If the environment is polluted or damaged, consumer well-being is diminished.
If all Americans do not have health insurance, consumer well-being is diminished.
If the media are controlled by a few media barons, they will not regularly expose corporate crimes, fraud, and abuses, and consumer well-being is again diminished.
We need to decide which yardsticks we are going to use when we measure the health of our society. When Federal Reserve Chairman Alan Greenspan testifies that the economy could hardly be better, he is using a corporate yardstick, which emphasizes profits and the stock prices he is so intent on boosting. Notice how he ignores other yardsticks: 25 percent child poverty (by far the highest in the Western world), 80 percent of workers are earning less than they were in 1973 when you adjust their wages for inflation, and consumer debt is at record levels while the GNP and corporate profits are rising to new highs year after year.
Throughout this century in America, progress for consumer justice has come when we held up more important standards. At the turn of the century, activist women started the consumer movement, aided by great muckraking articles in the new women's magazines like the Ladies' Home Journal and McClure's about price-gouging by monopolies like Standard Oil and dishonest labeling of medicines by pharmaceutical companies. The populist-progressive surges in American politics further highlighted the dangers from phony medicines, contaminated foodstuffs, and the evils of price-rigging and monopolistic practices. This activism led to the creation of the Food and Drug Administration and the Federal Trade Commission.
After a quiet 1920s (recall Calvin Coolidge's "the business of America is business"), the 1930s saw a revival of consumer activism. Led by President Franklin Delano Roosevelt, who accused Big Business of being "malefactors of wealth," more regulatory agencies were established (covering banking, securities, and airline industries) and others strengthened. The Congress of Industrial Organizations got started and so did Consumers Union, both of which had a consumer/worker protection philosophy. Consumers Union urged and informed customers to take working conditions of employers into account when deciding from whom to buy their products.
Nonetheless, consumer rights and protection remained society's poor cousin--rarely on any electoral agenda, comparatively bereft of theoretical development by scholars, ignored by data gatherers within the government, and avoided as a steady reportorial beat by newspapers.

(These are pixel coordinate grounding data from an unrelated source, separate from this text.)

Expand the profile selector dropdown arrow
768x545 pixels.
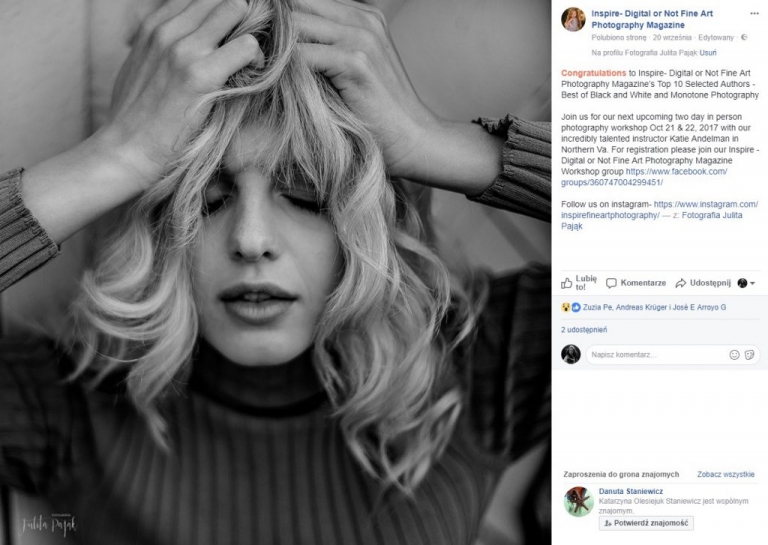(752, 283)
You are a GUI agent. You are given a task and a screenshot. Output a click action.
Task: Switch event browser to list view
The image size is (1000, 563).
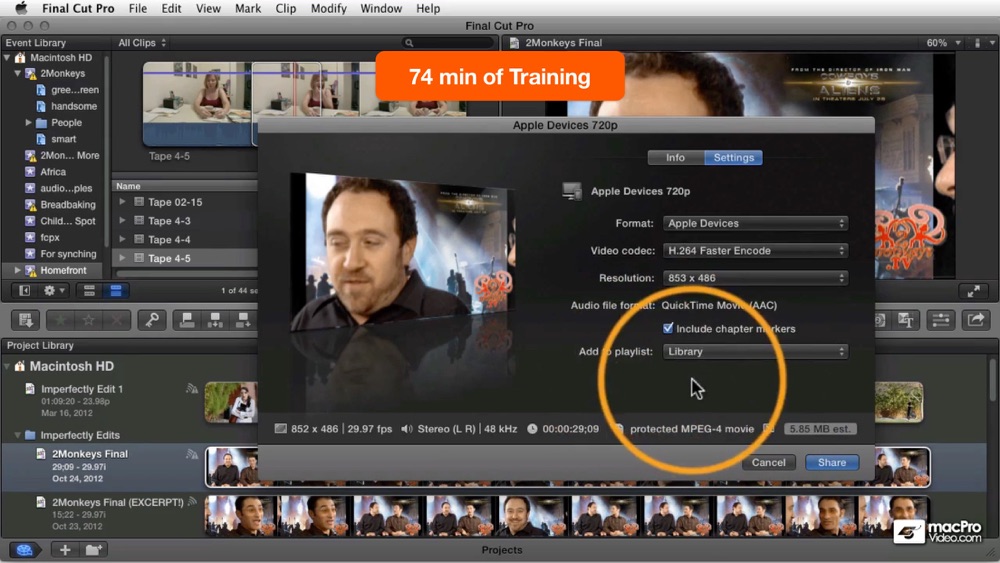(115, 291)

Until the 1960s. In 1962, Rachel Carson's Silent Spring exposed to the public the peril that pesticides were causing to the environment and to consumers' health. In 1965, my book Unsafe at Any Speed pressed for democratizing technology that protects the safety of motorists. These books--along with a sharp expansion of consumer reporting by some enterprising journalists and a few influential Congressional hearings--helped usher in a new set of consumer laws, regulatory agencies, and private-sector consumer groups.
The sweep of change was dramatic. Under pressure from a reawakened consumer movement, the government imposed tougher standards on motor vehicles, meat and poultry inspection, flammable fabrics, product safety, and drinking water. The government also set occupational safety and health regulations, product recall and labeling obligations, and some state-of-the-art safety standards for products like cars. When issued in a timely way and enforced, safety regulations saved many lives, prevented many injuries, and spared enormous expense. In 1965, for example, the fatality rate per 100 million vehicle miles traveled was about 5.5; in 1997, it was about 1.7. More people turned to nutritious diets or stopped smoking as those incremental consumer advances informed and aroused the public.

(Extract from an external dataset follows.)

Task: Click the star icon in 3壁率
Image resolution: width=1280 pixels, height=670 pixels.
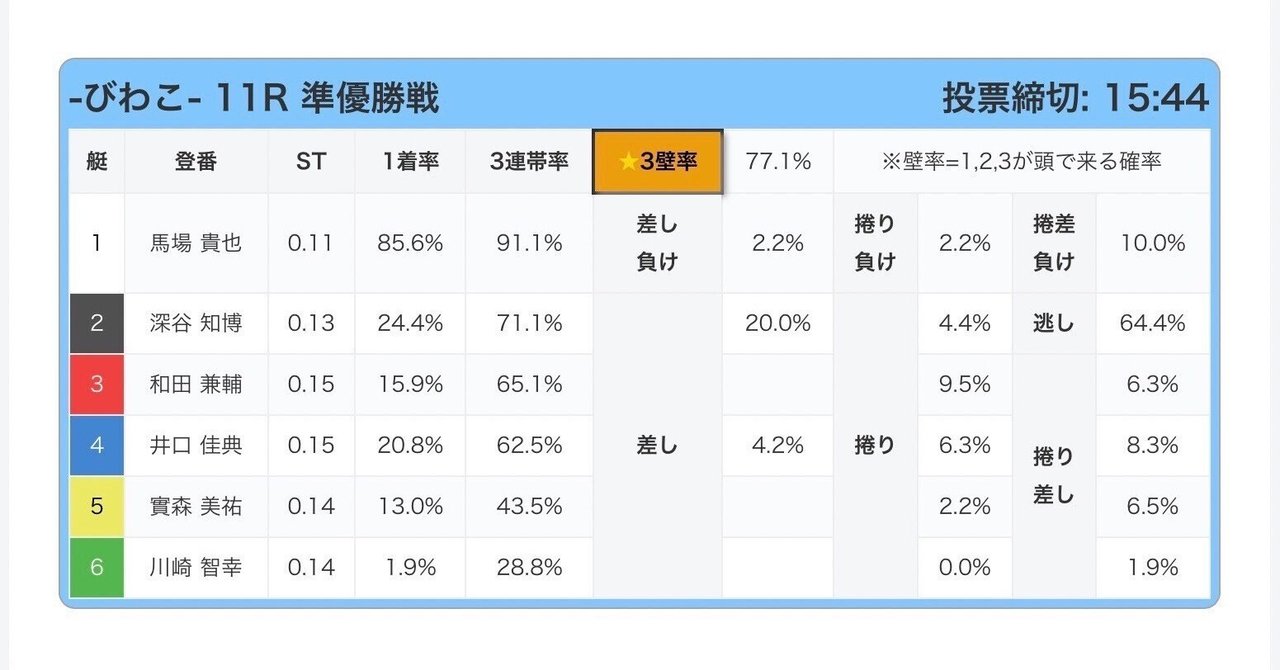Action: (628, 162)
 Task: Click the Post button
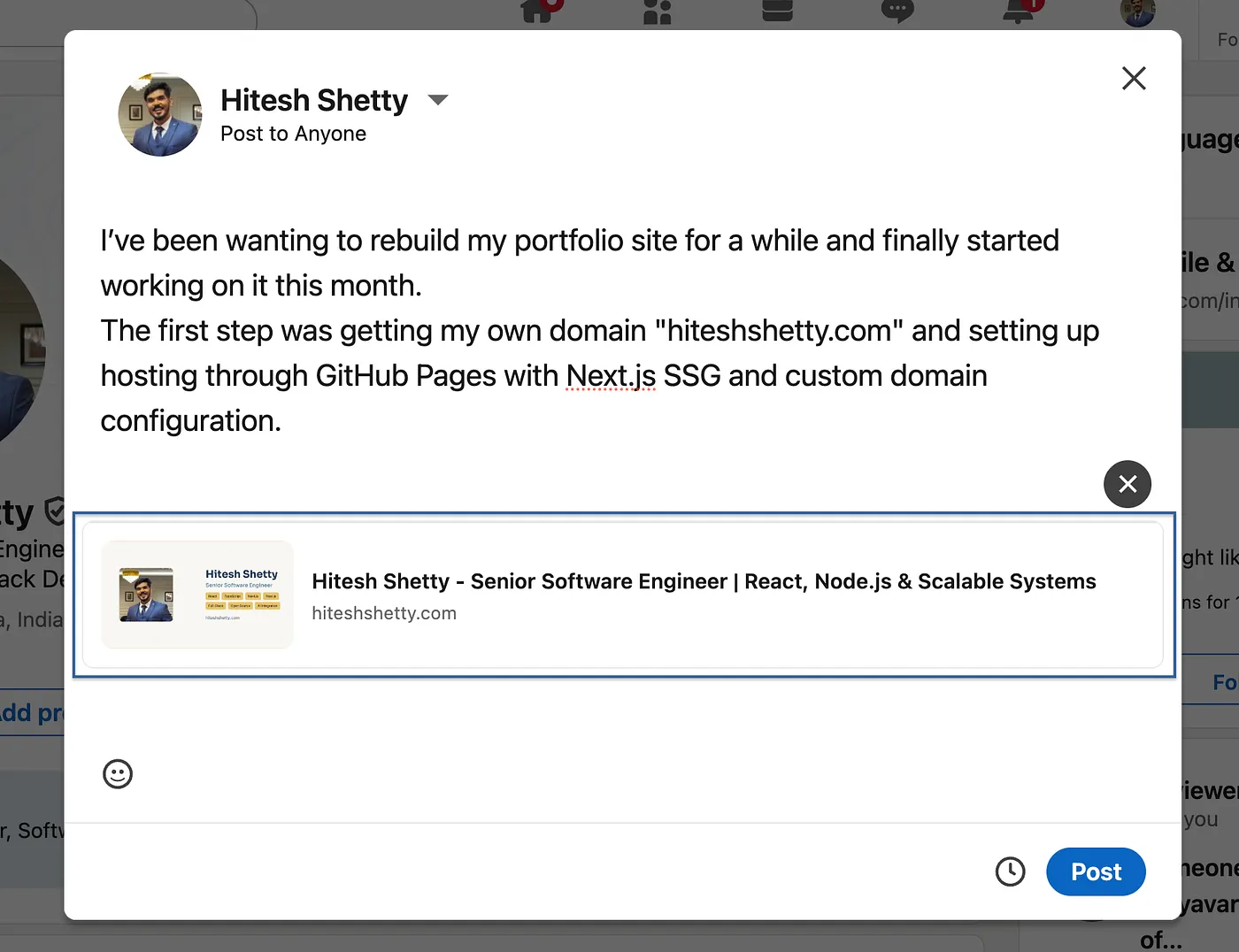click(1096, 871)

In the early 1970s came the notorious memorandum by Lewis Powell, then a corporate attorney in Virginia, to the business lobby. After noting that the pressures for corporate accountability had reached new heights, Powell (who would later become a Justice of the Supreme Court) urged a large counterattack. He advised business to expand corporate-funded "think tanks" and beef up lobbying and political activity.
It took a few years before the leaders of Big Business got their propaganda and political machines geared up, but then they were rolling. The oil crisis and inflation helped turn the tables in their favor. Global capital mobility and weaknesses in labor law diminished the power of the trade unions. The elections of Nixon, Reagan, and Bush congealed the corporatist character of the federal government. An acquiescing Bill Clinton followed suit. (I call him George Ronald Clinton because many of the regulatory agencies under his regime are as bad, if not worse, than they were under his predecessors.)